-- Supplied data follows --
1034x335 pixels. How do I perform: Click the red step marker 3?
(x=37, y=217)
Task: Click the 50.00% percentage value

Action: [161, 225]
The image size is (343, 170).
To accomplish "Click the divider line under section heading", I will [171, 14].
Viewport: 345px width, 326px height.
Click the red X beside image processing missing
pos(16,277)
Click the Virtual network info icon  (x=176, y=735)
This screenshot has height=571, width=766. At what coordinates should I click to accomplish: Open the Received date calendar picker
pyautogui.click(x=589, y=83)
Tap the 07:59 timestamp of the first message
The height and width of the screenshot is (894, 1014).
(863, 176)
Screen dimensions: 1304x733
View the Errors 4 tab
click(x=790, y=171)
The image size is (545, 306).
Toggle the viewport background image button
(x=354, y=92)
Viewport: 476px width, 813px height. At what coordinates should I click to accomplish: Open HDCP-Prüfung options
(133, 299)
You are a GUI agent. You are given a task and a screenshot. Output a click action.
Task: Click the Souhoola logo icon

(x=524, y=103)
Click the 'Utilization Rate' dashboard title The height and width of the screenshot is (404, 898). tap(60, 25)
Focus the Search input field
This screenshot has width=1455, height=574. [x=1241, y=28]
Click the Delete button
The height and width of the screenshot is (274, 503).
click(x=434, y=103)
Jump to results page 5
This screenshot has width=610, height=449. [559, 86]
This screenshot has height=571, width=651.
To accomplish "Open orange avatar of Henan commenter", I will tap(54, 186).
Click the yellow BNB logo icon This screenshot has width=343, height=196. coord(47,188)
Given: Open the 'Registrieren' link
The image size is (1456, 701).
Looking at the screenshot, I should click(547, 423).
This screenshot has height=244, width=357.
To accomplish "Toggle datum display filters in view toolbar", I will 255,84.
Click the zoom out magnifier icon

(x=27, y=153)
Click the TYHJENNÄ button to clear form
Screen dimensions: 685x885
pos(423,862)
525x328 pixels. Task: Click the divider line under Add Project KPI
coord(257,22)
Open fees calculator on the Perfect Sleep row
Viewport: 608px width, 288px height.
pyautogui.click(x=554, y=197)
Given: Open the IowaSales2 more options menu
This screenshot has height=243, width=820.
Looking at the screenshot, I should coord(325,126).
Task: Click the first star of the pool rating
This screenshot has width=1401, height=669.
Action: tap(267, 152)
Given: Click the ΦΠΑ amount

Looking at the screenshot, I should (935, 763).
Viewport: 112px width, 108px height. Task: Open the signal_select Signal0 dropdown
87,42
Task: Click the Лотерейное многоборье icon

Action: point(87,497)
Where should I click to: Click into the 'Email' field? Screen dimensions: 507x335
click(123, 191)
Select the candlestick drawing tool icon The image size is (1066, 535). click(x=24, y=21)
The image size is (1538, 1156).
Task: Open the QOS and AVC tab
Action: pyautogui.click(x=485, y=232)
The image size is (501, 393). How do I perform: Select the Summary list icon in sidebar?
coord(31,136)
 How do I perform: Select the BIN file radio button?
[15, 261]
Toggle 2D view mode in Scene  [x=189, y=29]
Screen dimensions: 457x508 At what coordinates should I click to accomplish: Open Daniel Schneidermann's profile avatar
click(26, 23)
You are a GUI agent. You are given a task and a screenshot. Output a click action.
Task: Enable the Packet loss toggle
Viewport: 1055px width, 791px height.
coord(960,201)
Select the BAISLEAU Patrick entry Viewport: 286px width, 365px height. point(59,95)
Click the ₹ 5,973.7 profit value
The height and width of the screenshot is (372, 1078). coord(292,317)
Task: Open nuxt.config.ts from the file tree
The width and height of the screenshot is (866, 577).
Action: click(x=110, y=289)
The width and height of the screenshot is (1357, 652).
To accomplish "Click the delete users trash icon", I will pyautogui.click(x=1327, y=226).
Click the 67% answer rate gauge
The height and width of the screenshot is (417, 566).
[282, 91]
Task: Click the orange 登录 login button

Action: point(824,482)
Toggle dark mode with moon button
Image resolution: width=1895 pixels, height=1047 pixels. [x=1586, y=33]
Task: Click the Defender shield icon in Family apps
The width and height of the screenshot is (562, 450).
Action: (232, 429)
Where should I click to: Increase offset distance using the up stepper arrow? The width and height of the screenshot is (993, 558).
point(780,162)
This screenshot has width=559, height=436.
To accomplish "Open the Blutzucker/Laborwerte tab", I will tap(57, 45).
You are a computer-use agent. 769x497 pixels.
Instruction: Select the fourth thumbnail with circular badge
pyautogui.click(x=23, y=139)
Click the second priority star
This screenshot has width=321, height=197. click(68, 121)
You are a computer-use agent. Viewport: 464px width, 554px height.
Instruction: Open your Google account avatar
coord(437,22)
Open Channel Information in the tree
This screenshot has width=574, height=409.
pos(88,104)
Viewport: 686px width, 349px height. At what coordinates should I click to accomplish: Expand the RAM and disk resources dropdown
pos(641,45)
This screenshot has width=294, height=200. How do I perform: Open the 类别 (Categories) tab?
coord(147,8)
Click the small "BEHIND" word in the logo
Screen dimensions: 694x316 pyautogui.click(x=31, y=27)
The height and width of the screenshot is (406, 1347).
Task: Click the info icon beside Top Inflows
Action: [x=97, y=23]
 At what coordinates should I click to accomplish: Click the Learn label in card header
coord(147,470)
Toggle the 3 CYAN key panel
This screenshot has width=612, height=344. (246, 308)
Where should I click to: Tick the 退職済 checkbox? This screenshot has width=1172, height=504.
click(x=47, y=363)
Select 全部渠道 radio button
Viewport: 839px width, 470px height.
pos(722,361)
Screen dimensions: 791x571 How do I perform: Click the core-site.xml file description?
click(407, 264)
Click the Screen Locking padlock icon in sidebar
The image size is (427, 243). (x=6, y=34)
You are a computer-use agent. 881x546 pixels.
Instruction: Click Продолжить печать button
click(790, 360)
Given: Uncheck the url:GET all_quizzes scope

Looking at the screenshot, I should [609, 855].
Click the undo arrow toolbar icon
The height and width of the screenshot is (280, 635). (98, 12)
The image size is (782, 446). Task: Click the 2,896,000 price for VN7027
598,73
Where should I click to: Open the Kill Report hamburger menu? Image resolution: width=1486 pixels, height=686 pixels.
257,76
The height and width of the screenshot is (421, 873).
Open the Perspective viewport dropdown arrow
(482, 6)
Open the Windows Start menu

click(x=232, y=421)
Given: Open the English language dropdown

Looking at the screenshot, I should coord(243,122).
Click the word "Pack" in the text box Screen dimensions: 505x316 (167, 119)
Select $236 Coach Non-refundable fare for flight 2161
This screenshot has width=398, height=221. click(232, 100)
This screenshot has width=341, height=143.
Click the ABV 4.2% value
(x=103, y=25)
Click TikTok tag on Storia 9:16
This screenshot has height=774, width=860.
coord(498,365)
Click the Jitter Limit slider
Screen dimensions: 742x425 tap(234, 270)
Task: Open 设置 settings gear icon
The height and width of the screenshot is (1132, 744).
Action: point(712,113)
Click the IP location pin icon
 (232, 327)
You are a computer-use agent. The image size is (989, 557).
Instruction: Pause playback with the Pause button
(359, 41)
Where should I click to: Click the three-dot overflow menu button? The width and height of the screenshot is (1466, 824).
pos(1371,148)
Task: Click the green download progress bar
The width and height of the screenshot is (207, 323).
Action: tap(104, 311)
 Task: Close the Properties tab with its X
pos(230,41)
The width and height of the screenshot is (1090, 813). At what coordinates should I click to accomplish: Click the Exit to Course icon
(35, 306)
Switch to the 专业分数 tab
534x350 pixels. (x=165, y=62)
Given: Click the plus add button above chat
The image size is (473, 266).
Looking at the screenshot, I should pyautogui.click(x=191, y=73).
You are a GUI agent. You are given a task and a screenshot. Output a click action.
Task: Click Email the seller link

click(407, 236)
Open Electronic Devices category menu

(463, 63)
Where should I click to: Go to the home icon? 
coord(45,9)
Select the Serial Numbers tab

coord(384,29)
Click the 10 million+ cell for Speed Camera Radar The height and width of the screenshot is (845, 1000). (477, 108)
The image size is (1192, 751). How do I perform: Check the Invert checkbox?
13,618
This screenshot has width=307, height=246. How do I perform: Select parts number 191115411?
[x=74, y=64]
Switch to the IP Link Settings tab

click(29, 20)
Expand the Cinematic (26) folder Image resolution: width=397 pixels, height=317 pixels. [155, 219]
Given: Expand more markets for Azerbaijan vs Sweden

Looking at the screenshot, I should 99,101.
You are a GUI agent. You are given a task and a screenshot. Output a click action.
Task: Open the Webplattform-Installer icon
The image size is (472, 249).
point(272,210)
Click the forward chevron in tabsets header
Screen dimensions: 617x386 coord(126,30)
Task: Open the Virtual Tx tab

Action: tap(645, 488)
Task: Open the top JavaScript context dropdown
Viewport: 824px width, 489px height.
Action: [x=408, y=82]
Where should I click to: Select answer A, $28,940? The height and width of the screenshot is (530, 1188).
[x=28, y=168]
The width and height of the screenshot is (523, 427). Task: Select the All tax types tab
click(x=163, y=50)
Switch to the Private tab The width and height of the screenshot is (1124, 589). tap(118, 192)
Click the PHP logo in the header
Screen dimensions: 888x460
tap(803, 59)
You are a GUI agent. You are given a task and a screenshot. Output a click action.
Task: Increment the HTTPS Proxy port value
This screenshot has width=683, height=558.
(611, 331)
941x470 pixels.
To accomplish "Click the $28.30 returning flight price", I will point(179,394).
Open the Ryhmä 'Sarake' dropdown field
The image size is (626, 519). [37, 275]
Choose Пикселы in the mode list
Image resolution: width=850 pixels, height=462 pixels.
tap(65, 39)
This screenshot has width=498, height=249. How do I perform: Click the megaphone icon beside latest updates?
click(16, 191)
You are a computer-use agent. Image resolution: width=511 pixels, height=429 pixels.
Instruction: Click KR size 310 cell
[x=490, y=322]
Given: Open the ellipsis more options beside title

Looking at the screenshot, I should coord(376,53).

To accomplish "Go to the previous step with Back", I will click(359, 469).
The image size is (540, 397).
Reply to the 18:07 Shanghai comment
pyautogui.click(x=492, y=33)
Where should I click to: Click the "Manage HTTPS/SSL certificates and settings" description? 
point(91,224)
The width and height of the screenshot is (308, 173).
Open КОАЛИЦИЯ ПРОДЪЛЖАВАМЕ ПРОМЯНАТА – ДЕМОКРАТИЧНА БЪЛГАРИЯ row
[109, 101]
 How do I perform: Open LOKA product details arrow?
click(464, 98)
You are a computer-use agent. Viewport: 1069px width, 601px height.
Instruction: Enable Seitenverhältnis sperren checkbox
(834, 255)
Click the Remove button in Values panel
-- Supplied data concluded --
Instructions to follow
The required result is an exact repeat of the records above from the line containing "Task: Open the Virtual Tx tab" to their final line.

Answer section
Task: Open the Virtual Tx tab

Action: tap(645, 488)
Task: Open the top JavaScript context dropdown
Viewport: 824px width, 489px height.
Action: [x=408, y=82]
Where should I click to: Select answer A, $28,940? The height and width of the screenshot is (530, 1188).
[x=28, y=168]
The width and height of the screenshot is (523, 427). Task: Select the All tax types tab
click(x=163, y=50)
Switch to the Private tab The width and height of the screenshot is (1124, 589). tap(118, 192)
Click the PHP logo in the header
Screen dimensions: 888x460
tap(803, 59)
You are a GUI agent. You are given a task and a screenshot. Output a click action.
Task: Increment the HTTPS Proxy port value
This screenshot has width=683, height=558.
(611, 331)
941x470 pixels.
To accomplish "Click the $28.30 returning flight price", I will point(179,394).
Open the Ryhmä 'Sarake' dropdown field
The image size is (626, 519). [37, 275]
Choose Пикселы in the mode list
Image resolution: width=850 pixels, height=462 pixels.
tap(65, 39)
This screenshot has width=498, height=249. How do I perform: Click the megaphone icon beside latest updates?
click(16, 191)
You are a computer-use agent. Image resolution: width=511 pixels, height=429 pixels.
Instruction: Click KR size 310 cell
[x=490, y=322]
Given: Open the ellipsis more options beside title

Looking at the screenshot, I should coord(376,53).

To accomplish "Go to the previous step with Back", I will click(359, 469).
The image size is (540, 397).
Reply to the 18:07 Shanghai comment
pyautogui.click(x=492, y=33)
Where should I click to: Click the "Manage HTTPS/SSL certificates and settings" description? 
point(91,224)
The width and height of the screenshot is (308, 173).
Open КОАЛИЦИЯ ПРОДЪЛЖАВАМЕ ПРОМЯНАТА – ДЕМОКРАТИЧНА БЪЛГАРИЯ row
[109, 101]
 How do I perform: Open LOKA product details arrow?
click(464, 98)
You are a computer-use agent. Viewport: 1069px width, 601px height.
Instruction: Enable Seitenverhältnis sperren checkbox
(834, 255)
Click the Remove button in Values panel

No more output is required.